Thursday, July 22, 2010

The coming e-pocalypse

After Amazon's triumphal chest-beating earlier this week, prognosticators of the e-pocalypse are riding high.  Salon's Laura Miller imagines the future e-bookstore becoming a nightmare moonscape of noxious slush, as authors rush to e-publish their hideous and misshapen manuscripts on Kindle.  Literary agent Nathan Bransford says this won't be such a bad thing.  But he lives in such a place already.  I agree with Miller; if e-books substantially replace conventional books, things will get a lot worse for authors and for readers.


Social networking tools will help your book find an audience
My concern is not that technology will allow the denizens of the slushpile to disseminate their work.  It's easy for authors to do that through POD and vanity presses, and it's easy for readers to ignore these books.  The Internet is a vast slushpile.  Anyone can publish a blog that nobody will read.  I am doing it right now!

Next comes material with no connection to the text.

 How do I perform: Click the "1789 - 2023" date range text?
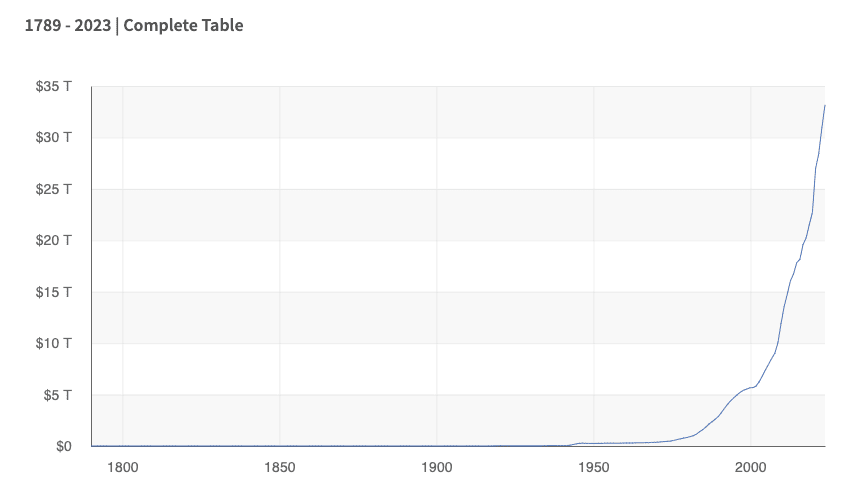[x=68, y=25]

The problem, however, is that e-books could tear down the institutions that identify the gems among the slush; bookstores and publishers and agents. If e-books continue geometric growth in market share, and that growth comes at the expense of traditional book sales, bookstores will not survive. If you cut revenues in half, stores will no longer earn enough to pay staff or rent.  That's true for your favorite local indie store.  It's true for Barnes & Noble.  

If bookstores disappear, publishers cannot continue to exist in anything like their current form. Nationwide bookstore distribution is the key service publishers offer authors that isn't available elsewhere. If the bookstores die, publishers become near obsolete; their sales mechanism isn't structured to work in a marketplace where online vendors are the only accounts.  Unless they can adapt and find a way to differentiate their product from the slush on Amazon, they're not going to survive in an e-book world, just as major record labels have struggled financially as online sales killed off record stores.

In the current structure, authors who do good work differentiate from the slushpile through a very simple mechanism; they submit to agents.  The agents sift out the best stuff, and submit it to publishers, who sift it again.

If that infrastructure collapses, authors who would ordinarily go through traditional channels will be kicked into a world where they have to self-publish their work and try to connect with readers entirely on their own. 

But, unlike agents, media consumers aren't interested in searching for the rare gems among thousands of amateur submissions.  That's not their job, and they don't have time for it.  People defer to expert opinion, whether it's listening to whatever music the radio DJs are playing, or buying the books that are on the front table at Barnes and Noble.

It's likely that, in such an environment, a new tastemaker will emerge, possibly the Amazon "top reviewers." I kind of doubt their reign will be an improvement. 

I suspect, instead of being paid advances in a post-bookstore world, authors will have to pay for freelance editorial, freelance marketing and publicity and freelance cover design. They'll probably have to bribe reviewers under the table, or spend a lot of time working out deals to swap positive reviews to juice their ratings. Then, in most cases, they'll still get no sales.

This situation is not an improvement for anyone except authors who would self-publish anyway.  However, I still think Amazon is using the most favorable metrics to exaggerate its e-book numbers and I'm skeptical about predictions that e-books will eat the world.